FIG. 5 is a side view on a side provided with a stepping motor according to the invention, in a state the upper cover 12, the upper housing 13, the lower housing 14 and the main body upper part 16 are removed from the recording apparatus 10. Meanwhile, FIG. 6 is a sectional view taken in a position of a motor pinion provided on a drive shaft of the FIG. 5 stepping motor.

The stepping motor 811 rotates a first cam 390 through a motor pinion 812 and gears 813, 814, as shown in FIGS. 5 and 6. The first cam 390 drives a follower member 368 (see FIG. 7), referred later, based on the rotation thereof and moves the alignment plate 360 vertically (see FIG. 4). Simultaneously, the first cam 390 operates a first cam follower 817, second cam 820 and second cam follower 831 based on the rotation thereof, to move the clamper 32 vertically through a pushup pin fixed at an end of the second cam follower 831. At this time, the second cam 820 opens and closes a movable paper guide 851 (see FIG. 7), referred later, through a camshaft 821.

The recording apparatus 10 changes the position of the alignment plate 360, movable paper guide 851 and clamper 32, in accordance with operation status.

The alignment plate 360, movable paper guide 851 and clamper 32, to be driven by the first cam 390, is hereinafter referred to as a cam-link mechanism.

The cam-link mechanism is to take the following operation statuses.

First status: operation status from insertion of a recording paper 100 up to skew correction.

Second status: operation status during transporting of the recording paper 100 after skew correction.

Third status: operation status in which a magnetic head 410 makes a scanning of the magnetic stripe 110.

FIG. 7 is a side view showing a status of the cam-link mechanism in the first status. FIG. 8 is a perspective view showing a status of the cam-link mechanism in the first status.
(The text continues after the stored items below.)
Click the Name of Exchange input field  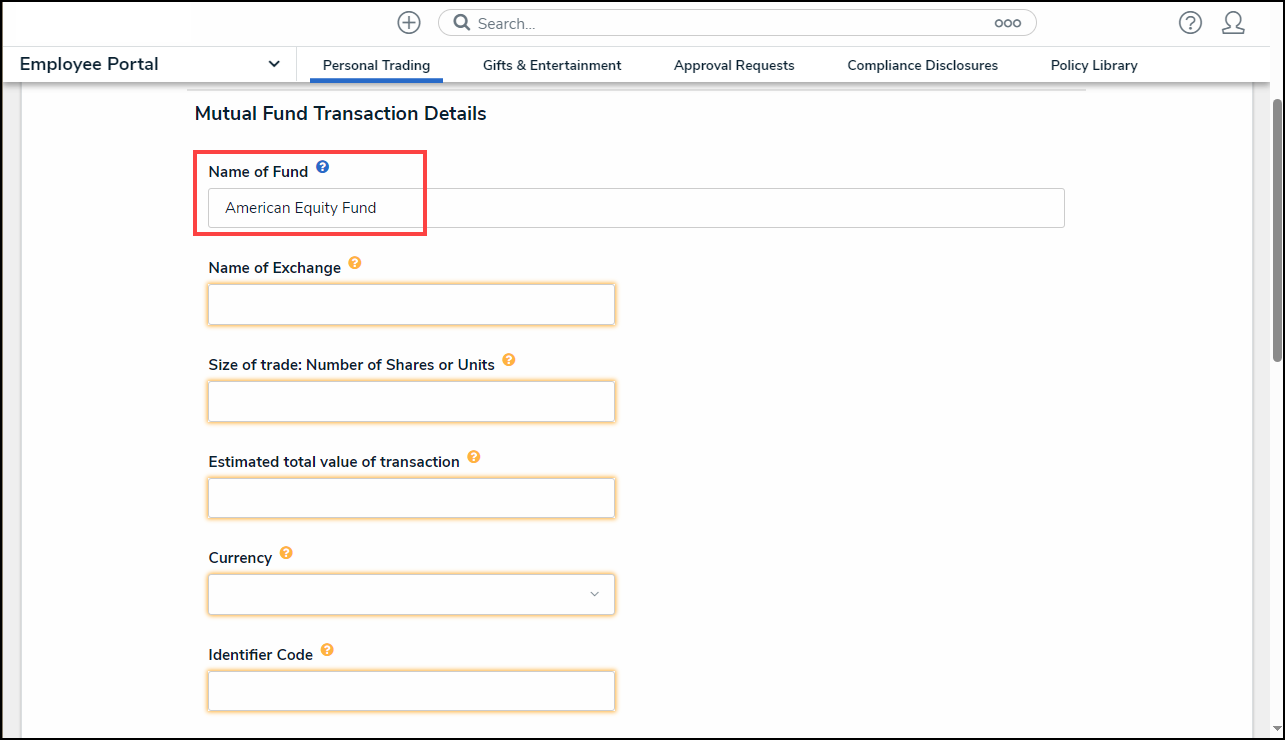coord(411,305)
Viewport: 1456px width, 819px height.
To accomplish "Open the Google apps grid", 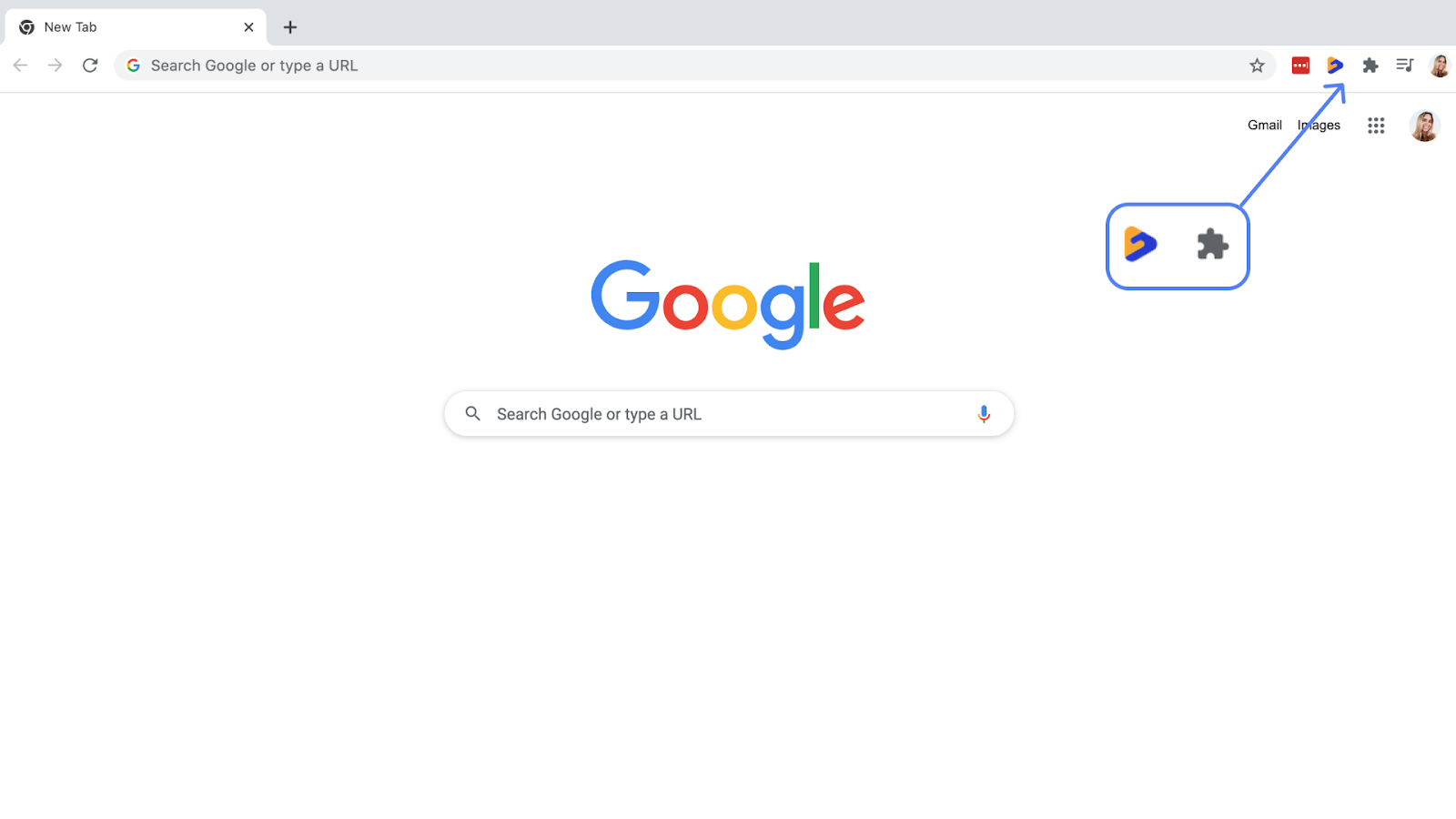I will pos(1376,126).
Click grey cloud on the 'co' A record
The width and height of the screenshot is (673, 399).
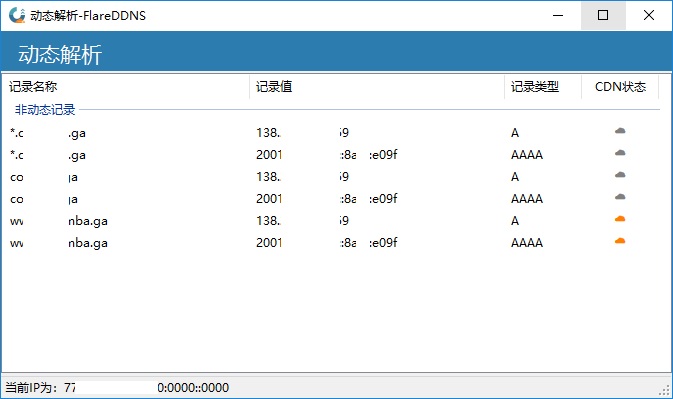[x=620, y=175]
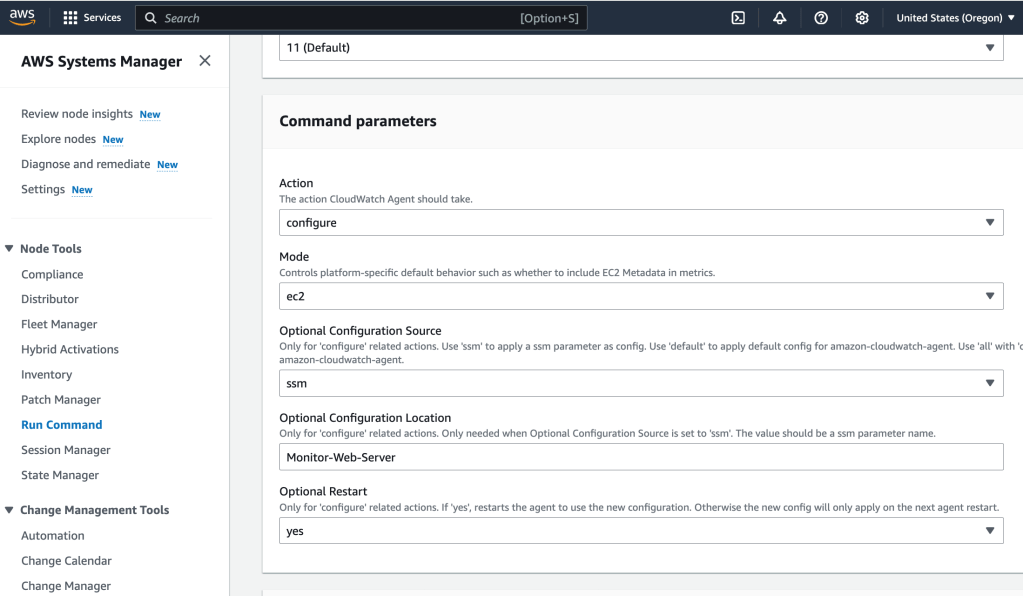Expand the Optional Configuration Source dropdown

640,382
In FIGS. 7 and 8, omitted are the other members than the mechanism elements to be driven by the motor 811 in order to facilitate explanation.

In the first status, the movable paper guide 851 advances in the transport path of recording paper 100 and supports the recording paper 100. The clamper 32 is retracted up in order not to obstruct the recording-subject 100. Meanwhile, the alignment plate 360 is in an advanced position where to obstruct the transport path of recording paper 100.

The first cam 390 is a disk cam member rotating about a camshaft 394. This has a cam groove in one surface with respect to the axis of the camshaft 394, and a cam rib in the other surface. In this embodiment, the first cam 390 is provided in a pair at both ends of the camshaft 394. In FIG. 8, assuming that the center of the recording apparatus 10 is taken inward, the first cam 390 is arranged such that its cam groove 392 is positioned inward while the cam rib 391 is outward.

The first cam 390 moves the alignment plate 360 vertically by means of the cam groove 392 provided oppositely inward and operates the clamper 32 and movable paper guide 851 by means of the cam rib 391 provided outward (however, only the first cam 390 provided toward this, in the embodiment). By thus operating the alignment plate 360, the clamper 32 and the movable paper guide 851 by the same first cam 390, space saving and component cost reduction are realized. Meanwhile, the cam-link mechanism in this embodiment has a high layout efficiency in terms of the structure of recording apparatus 10 to be arranged in the region along the left and right frames.

Now explained is the contrivance that the first cam 390 operates the clamper 32 and the movable paper guide 851.

The first cam follower 817 has a cam follower pin 819 acting along the profile of the cam rob 391. Due to this, the first cam follower 817 is allowed to swing about a cam follower shaft 818 as the first cam 390 rotates forward and reverse. The first cam follower 817 has a gear, provided in a part of the outer periphery thereof, in mesh with the gear provided in a part of the second cam 820. Accordingly, swinging the first cam follower 817 causes the second cam 820 to swing about the camshaft 821. The camshaft 821 is fixed to the second cam 820, to deliver the swing of second cam 820 to the second cam 822 fixed at the other end. The second cam 822 has its one end engaged with the movable paper guide 851 through a coil spring, to vertically move the movable paper guide 851 due to the rotation force delivered from the camshaft 821.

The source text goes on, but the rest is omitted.